When I was in grad school, I arrived at an evening class to find my ordinarily approachable instructors in a different frame of mind. They sat, side by side, at the top of a circle of chairs that comprised the classroom. As the other students assembled and class began, they looked around at us with a palpable distain. One of them said to us, “Look to your left.” We did. The other said, “Look to your right.” We did. “Do you notice anything?”

We did. Even in Berkeley, CA, in 2006, the class was all white. This led to a conversation about race representation in the academy and a call to moral activism. What were we going to do to solve this problem?

That was fourteen years ago. I’m sorry to say I haven’t done much. I went with my nephews to a BLM March in 2017 partly because I could not erase the image of Philando Castille from my mind. I’m good about completing my reading lists so I always read a few new black voices a year. I have on occasion taught units on civil rights history.

But I have not done enough.

I don’t know what my Berkeley instructors would say to me now, but I thought of them while reading White Fragility. The author has the same drill sergeant approach that I experienced that night. She takes it a step further. She’s got a definite opinion on my inaction. All of this white apathy is not a coincidence. I am benefitting from structural racism.

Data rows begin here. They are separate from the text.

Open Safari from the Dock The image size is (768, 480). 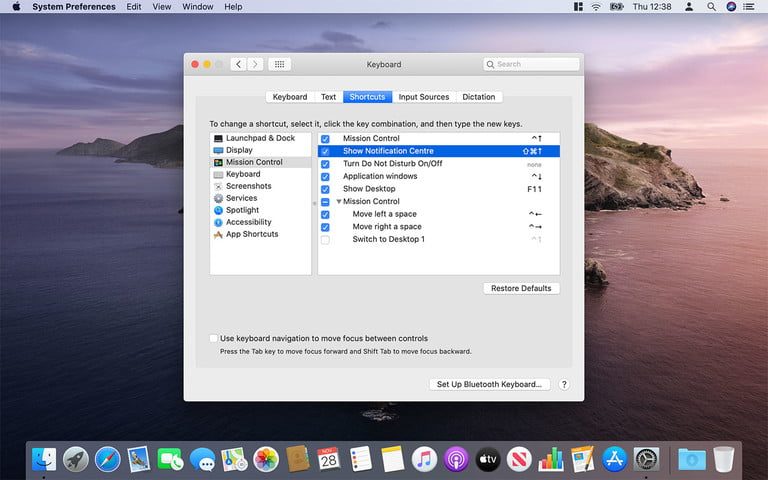point(107,459)
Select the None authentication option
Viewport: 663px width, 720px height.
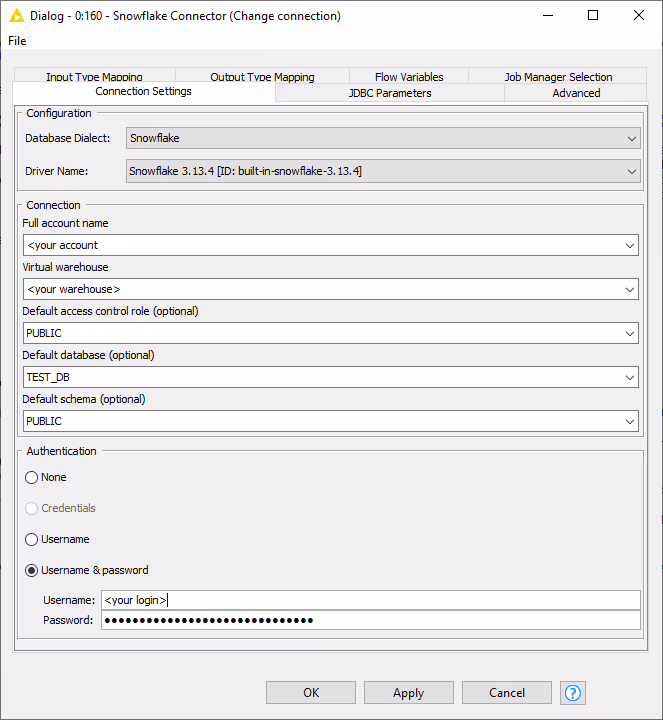(32, 478)
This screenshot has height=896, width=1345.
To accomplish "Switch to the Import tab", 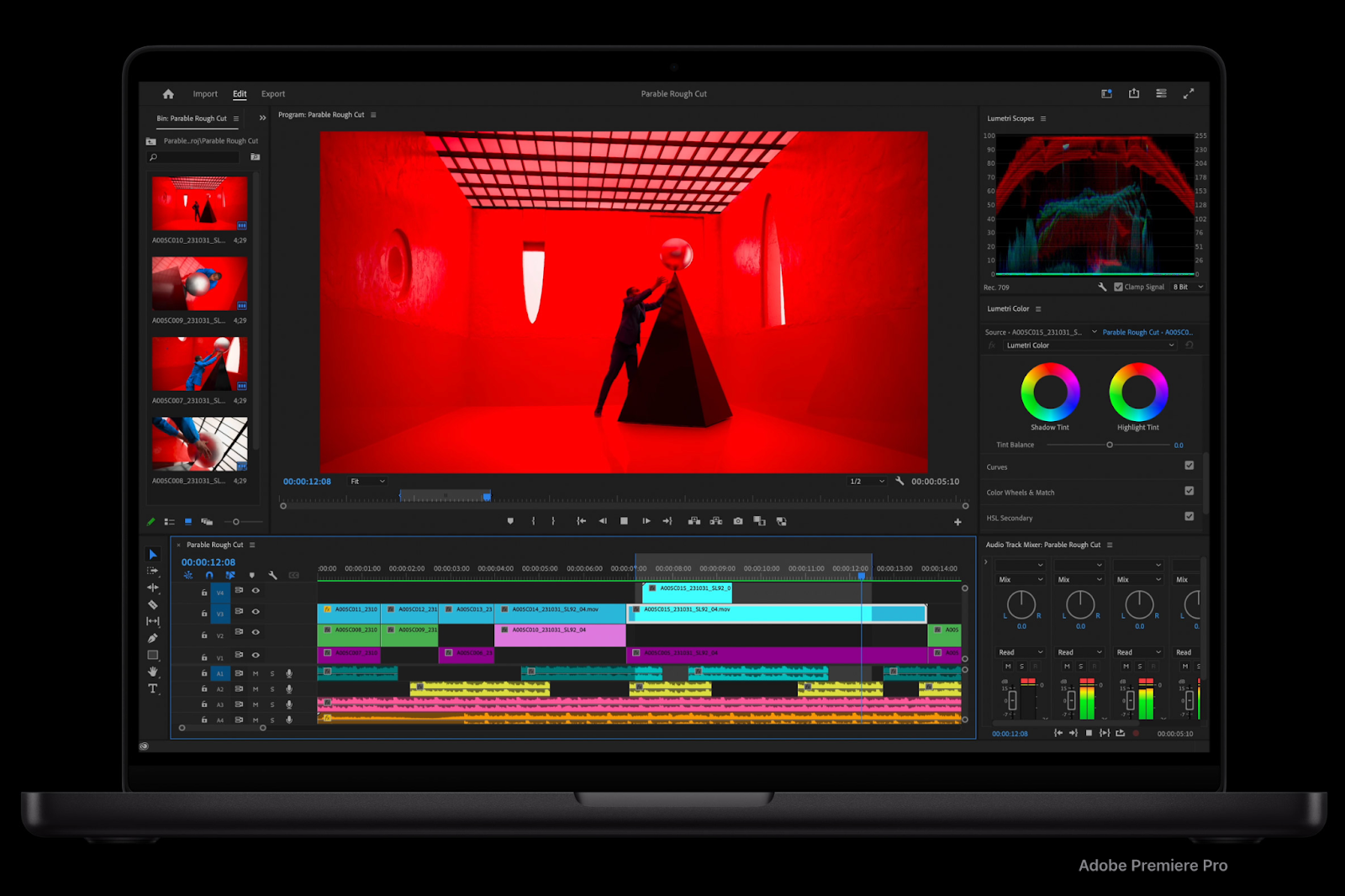I will point(205,94).
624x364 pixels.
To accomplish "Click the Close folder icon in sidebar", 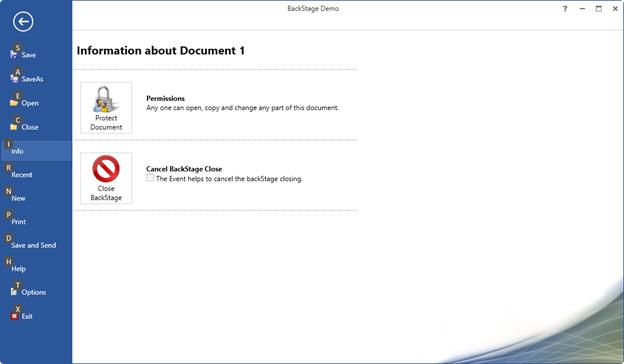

I will admit to having a defensive response when I read this book. I am low income, I thought. No one cares what I have to say. It’s my boss’s fault, not mine. These are the “real” reasons I have not been able to do more.

But the author would not absolve me, nor any of us who think like this. She has made it her life’s work to snap white people out of their denial. In her job, she goes into corporate settings and challenges them on their policies. What she has found, time and again, is a standard white defensiveness to the facts she presents. When confronted with indispensable evidence, they talk about a lack of suitable candidates, or the lack of diversity in their community. In the worst instances, people break down in tears, as if their pain in the confrontation is a greater issue than the topic.

And all of this, she thinks, creates an uncomfortable burden on people of color. They have to seem forgiving or accommodating to sensitive white people. And it also obscures what the real issue is, which is that we have never effectively dismantled slavery.